> _WORK REQUEST_
Give back exactly the stretch of data below from the line holding "Task: Open the 102% zoom level dropdown" through the line holding "Given: Collapse the xbot-test bucket tree", both ends included, and leave the remaining lines out.

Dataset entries
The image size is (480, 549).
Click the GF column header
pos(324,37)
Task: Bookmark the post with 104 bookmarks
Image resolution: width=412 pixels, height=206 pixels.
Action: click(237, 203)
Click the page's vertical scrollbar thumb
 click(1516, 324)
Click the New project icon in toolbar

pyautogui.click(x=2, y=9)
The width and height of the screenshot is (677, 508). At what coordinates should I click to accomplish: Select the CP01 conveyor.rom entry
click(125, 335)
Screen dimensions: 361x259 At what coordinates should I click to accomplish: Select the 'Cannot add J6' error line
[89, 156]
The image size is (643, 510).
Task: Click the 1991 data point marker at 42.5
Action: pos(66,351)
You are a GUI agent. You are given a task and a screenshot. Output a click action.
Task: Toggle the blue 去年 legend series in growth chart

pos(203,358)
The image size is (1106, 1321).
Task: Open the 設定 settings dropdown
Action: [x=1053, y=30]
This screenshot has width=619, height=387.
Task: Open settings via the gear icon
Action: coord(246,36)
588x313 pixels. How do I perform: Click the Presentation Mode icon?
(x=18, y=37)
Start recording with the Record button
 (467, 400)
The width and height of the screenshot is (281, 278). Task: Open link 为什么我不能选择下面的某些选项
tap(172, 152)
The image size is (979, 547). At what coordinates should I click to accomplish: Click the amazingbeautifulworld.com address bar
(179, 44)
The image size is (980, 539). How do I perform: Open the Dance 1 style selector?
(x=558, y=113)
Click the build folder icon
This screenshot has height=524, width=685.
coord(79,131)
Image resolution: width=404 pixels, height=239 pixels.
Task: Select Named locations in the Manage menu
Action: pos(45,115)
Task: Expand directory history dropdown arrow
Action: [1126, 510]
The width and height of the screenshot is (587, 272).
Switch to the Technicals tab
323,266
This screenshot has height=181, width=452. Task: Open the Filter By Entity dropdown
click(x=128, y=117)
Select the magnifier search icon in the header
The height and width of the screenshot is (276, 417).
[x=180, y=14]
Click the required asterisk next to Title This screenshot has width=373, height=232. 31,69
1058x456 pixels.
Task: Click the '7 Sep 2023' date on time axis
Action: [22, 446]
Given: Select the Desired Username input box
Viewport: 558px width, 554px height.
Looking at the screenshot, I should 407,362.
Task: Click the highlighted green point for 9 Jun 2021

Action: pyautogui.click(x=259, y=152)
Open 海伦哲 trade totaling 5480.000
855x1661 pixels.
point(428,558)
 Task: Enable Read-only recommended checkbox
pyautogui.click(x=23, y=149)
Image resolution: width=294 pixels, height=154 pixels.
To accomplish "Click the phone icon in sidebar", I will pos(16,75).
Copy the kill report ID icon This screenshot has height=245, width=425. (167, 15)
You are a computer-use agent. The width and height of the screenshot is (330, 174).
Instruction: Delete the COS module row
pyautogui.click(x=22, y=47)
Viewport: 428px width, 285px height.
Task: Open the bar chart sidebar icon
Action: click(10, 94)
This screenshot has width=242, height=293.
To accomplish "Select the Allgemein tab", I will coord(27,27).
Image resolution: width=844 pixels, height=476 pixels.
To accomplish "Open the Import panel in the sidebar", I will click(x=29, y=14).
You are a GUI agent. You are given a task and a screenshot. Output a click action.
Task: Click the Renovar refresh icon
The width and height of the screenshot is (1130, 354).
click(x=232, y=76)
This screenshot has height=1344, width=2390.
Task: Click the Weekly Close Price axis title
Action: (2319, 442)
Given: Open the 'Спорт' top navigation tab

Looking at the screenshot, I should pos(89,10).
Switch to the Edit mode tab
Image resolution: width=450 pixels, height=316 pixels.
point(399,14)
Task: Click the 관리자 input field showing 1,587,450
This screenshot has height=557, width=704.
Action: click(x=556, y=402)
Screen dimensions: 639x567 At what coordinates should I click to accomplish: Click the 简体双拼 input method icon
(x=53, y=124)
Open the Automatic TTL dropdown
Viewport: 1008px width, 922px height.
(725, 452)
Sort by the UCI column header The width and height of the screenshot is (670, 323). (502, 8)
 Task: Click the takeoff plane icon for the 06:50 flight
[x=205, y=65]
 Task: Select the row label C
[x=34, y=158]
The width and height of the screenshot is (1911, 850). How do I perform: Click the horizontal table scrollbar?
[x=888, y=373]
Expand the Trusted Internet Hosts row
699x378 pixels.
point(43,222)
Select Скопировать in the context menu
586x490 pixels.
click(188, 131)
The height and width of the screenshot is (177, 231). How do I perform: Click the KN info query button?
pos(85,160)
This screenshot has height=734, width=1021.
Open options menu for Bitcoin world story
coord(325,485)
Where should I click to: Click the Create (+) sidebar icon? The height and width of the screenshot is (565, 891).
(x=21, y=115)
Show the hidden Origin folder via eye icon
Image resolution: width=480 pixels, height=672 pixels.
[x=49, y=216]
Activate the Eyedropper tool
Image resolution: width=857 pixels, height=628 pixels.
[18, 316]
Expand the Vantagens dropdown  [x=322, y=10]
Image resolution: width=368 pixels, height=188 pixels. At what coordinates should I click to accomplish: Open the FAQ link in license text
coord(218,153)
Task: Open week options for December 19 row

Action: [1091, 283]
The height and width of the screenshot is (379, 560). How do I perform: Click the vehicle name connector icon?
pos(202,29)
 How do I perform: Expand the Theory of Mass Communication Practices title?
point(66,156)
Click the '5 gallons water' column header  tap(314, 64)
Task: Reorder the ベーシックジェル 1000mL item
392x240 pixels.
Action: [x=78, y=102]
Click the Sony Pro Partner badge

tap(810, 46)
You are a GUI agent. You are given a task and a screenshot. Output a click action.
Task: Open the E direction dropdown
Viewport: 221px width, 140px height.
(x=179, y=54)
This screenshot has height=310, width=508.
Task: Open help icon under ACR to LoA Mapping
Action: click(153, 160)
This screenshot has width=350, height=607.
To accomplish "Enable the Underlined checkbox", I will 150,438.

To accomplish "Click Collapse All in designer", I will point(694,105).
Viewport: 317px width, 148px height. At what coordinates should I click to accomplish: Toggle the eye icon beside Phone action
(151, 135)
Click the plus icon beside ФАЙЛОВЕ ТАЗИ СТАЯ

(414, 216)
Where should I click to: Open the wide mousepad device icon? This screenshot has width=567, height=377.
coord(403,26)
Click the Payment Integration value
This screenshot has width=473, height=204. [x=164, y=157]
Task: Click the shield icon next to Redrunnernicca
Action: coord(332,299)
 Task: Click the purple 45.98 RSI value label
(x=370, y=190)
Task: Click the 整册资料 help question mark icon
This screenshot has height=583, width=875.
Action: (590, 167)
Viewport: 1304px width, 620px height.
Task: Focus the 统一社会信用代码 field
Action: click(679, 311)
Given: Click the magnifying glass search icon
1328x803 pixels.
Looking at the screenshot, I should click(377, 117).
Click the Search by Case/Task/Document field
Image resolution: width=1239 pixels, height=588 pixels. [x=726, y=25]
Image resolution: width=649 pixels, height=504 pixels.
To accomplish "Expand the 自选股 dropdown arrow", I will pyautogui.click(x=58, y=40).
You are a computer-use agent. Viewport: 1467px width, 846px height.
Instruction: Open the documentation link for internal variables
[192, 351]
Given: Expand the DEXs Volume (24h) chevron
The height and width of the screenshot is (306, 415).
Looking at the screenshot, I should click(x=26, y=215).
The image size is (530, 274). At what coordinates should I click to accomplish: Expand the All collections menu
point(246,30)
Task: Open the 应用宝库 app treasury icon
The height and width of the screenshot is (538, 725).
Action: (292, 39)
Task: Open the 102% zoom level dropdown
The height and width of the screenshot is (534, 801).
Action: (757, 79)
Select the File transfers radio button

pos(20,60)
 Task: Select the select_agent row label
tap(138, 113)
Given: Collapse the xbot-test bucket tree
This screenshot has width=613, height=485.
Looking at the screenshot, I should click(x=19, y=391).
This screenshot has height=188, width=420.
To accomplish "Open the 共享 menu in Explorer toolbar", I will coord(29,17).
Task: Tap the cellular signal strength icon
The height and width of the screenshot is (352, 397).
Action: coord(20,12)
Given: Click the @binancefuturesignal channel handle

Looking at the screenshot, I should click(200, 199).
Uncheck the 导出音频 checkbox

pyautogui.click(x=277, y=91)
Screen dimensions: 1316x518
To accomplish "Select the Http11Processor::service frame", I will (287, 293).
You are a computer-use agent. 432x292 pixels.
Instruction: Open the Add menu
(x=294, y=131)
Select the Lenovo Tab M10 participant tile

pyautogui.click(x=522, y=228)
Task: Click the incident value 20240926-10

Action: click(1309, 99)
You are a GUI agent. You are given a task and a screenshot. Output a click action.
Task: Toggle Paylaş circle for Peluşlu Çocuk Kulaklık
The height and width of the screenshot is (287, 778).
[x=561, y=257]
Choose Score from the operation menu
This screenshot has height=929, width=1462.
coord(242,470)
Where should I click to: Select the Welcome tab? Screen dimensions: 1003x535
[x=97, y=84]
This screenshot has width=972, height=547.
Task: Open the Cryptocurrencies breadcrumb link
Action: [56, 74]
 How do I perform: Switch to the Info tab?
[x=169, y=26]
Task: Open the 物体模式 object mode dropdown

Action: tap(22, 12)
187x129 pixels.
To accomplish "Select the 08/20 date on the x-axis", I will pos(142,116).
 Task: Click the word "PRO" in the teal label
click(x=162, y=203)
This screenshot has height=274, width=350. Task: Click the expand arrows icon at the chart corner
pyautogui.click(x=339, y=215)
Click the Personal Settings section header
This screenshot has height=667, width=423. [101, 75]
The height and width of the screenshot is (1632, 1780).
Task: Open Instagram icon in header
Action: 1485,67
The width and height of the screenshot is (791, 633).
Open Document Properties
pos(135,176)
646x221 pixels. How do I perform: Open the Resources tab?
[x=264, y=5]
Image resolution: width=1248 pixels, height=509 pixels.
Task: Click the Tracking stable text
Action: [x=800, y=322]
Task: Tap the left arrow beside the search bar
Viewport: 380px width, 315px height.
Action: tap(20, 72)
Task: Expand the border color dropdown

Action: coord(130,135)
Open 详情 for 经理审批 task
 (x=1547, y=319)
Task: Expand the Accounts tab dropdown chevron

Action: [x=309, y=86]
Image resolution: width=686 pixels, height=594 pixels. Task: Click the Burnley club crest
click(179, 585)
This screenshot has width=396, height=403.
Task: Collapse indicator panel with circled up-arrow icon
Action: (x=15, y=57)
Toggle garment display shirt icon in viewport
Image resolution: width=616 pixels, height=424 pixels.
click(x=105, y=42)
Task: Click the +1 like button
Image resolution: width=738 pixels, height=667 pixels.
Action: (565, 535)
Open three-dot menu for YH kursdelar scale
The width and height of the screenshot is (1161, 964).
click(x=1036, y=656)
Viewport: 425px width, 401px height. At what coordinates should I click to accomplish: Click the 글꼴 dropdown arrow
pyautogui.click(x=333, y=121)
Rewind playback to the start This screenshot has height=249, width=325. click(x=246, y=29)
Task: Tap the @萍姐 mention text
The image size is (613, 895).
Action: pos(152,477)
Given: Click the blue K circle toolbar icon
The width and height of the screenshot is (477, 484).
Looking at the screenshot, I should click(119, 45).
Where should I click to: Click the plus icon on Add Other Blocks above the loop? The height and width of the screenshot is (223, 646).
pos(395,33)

> _ANSWER FOR THE TASK_
Task: Open the 102% zoom level dropdown
The height and width of the screenshot is (534, 801).
Action: (757, 79)
Select the File transfers radio button

pos(20,60)
 Task: Select the select_agent row label
tap(138, 113)
Given: Collapse the xbot-test bucket tree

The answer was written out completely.